La hoja de servicios de Devin Haney (33-0, 15 KO, 1 NC) luce impecable por el momento: treinta y tres victorias, quince de ellas antes del límite, ninguna derrota y con la corona WBO del peso wélter ganada ante Brian Norman Jr. (28-1, 22 KO), «The Dream» puede presumir de haber ganado títulos mundiales en tres pesos. Unos méritos que en otros tiempos lo harían uno de los deportistas más famosos de Estados Unidos. Sin embargo, precisamente es en su país natal donde más críticos se muestran con «The Dream». El alto perfil del de San Francisco le ha facilitado que los organismos le oferten oportunidades con frecuencia, hasta el punto que es conocido como «el campeón del correo electrónico», desde que el WBC le otorgase dicho honor en el peso ligero sin subir al ring. Entre medias, la pelea que aparece con asterisco en el récord de Devin Haney sigue pesando para sus detractores, que no le perdonan que perdiese con un Ryan García que no superó los controles antidopaje. Aunque fue un episodio más reciente, menos ha pesado en su prestigio el hecho de abandonar el título mundial WBC del peso superligero, cuando debía enfrentarse a Sandor Martín.
Esas sombras contrastan con sus dos victorias en Australia sobre George Kambosos o su indiscutible talento. Y justamente esa es la cuestión de la que subyacen el resto de comentarios negativos. Los aficionados estadounidenses están faltos de una figura que llene sus ojos, y los combates de Haney no son los más entretenidos para saciar su hambre. «The Dream» puso su pica en Riad (Arabia Saudí) para dominar el peso wélter mandando a la lona en el segundo asalto a Brian Norman Jr. Un knockdown que debía abrir el camino a una actuación que hiciese olvidar su última pelea ante José Carlos Ramírez.

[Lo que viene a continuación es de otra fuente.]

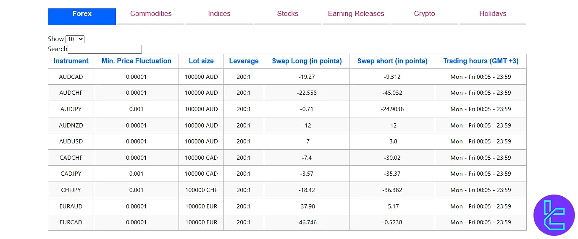Viewport: 578px width, 239px height.
Task: Sort by Min. Price Fluctuation header
Action: click(x=137, y=61)
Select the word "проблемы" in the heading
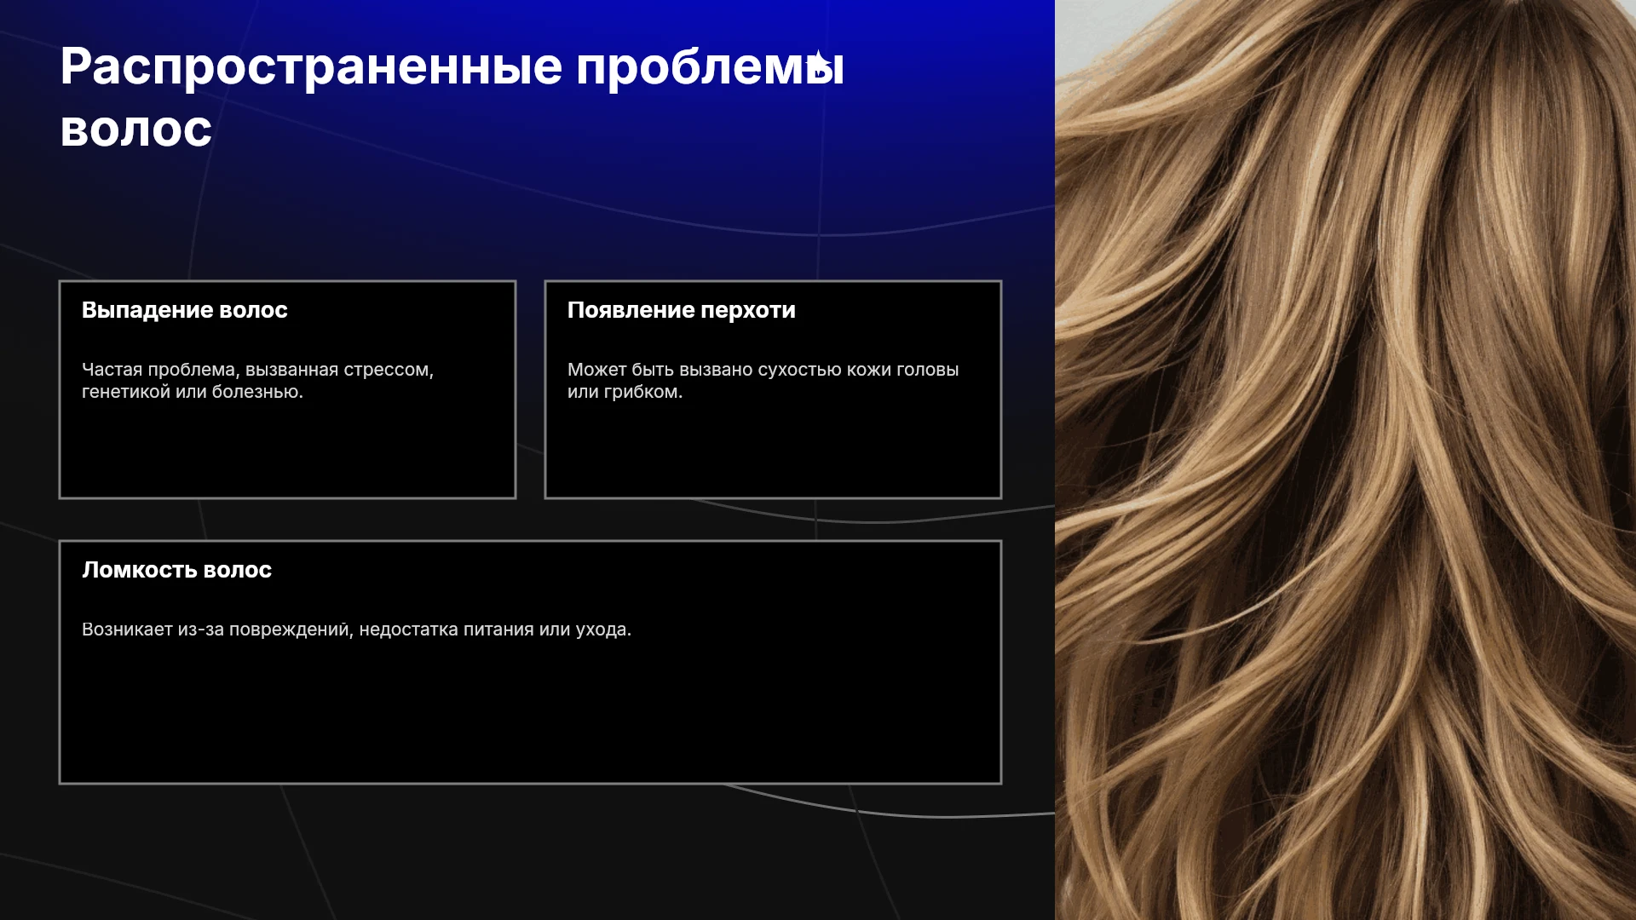The width and height of the screenshot is (1636, 920). pyautogui.click(x=710, y=66)
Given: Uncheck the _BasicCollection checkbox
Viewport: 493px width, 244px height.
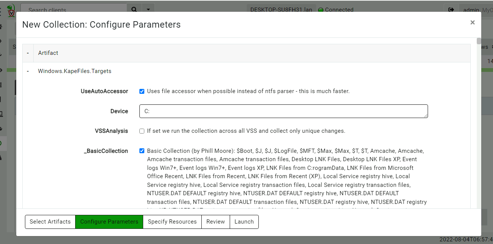Looking at the screenshot, I should coord(142,151).
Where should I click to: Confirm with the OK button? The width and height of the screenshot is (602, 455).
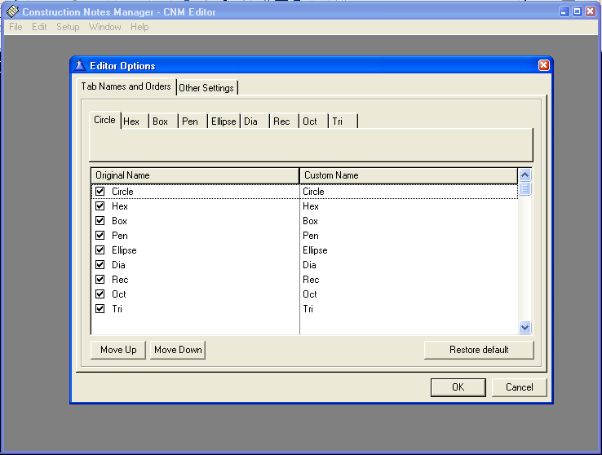coord(458,387)
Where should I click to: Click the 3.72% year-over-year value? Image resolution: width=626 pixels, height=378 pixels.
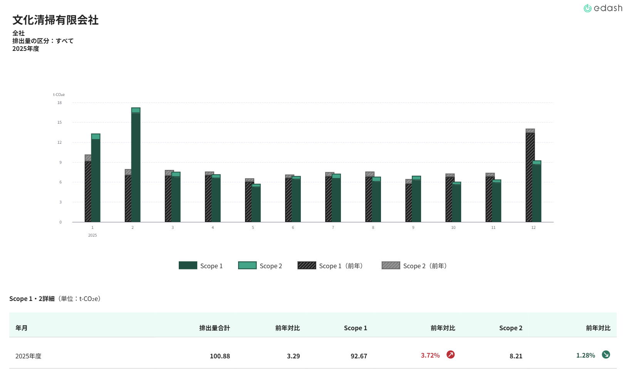point(430,355)
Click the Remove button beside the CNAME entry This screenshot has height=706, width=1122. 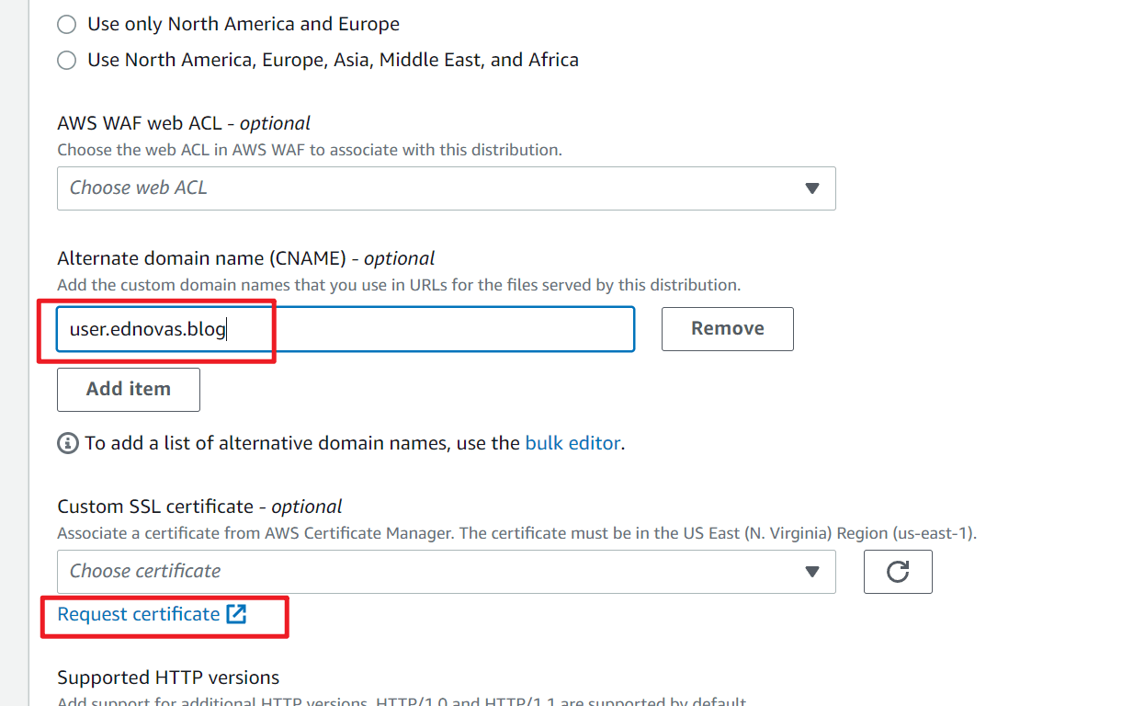point(727,328)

El de Georgia se puso de pie y aguantó la acometida de Haney, que volvió a basar su dominio en el jab. La poderosa izquierda de Norman reapareció en forma de golpes curvos en el quinto asalto. Este guion se mantuvo durante los rounds intermedios, hasta que en el noveno Norman conectó con claridad su golpe más potente al aspirante. Desde la esquina, Brian Norman Jr. pidió a su hijo y pupilo que no se dejase nada. Un aviso que tomó más en cuenta Devin Haney para marcar distancia.
Las tres cartulinas fueron favorables a Devin Haney (117-110, 116-111 y 114-113), que inicia su reinado en el peso wélter perseguido por las críticas que arrastra desde hace años. «En 2024, lo perdí todo. Me cayó encima. En 2025, lo recuperé. En 2026, voy por todo», dijo el californiano. De cara al futuro, Haney se mostró dispuesto a boxear con quién sea dentro del peso wélter, una categoría que atraviesa horas bajas: «El wélter es la categoría en la que se suponía que debo estar durante mucho tiempo. Mi padre me decía que necesitaba subir, pero había demasiado en juego en el ligero y el superligero. Nos enfrentaremos a todos. No importa quién diga mi padre, estamos listos”, comentó el nuevo campeón. La derrota de Brian Norman Jr. también supone otro revés para Top Rank. Bob Arum tenía enormes esperanzas depositadas en Norman como una de las mayores promesas del boxeo estadounidense, con la que atraer a una televisión que ofrezca sus veladas, un planteamiento que sigue sin concretarse.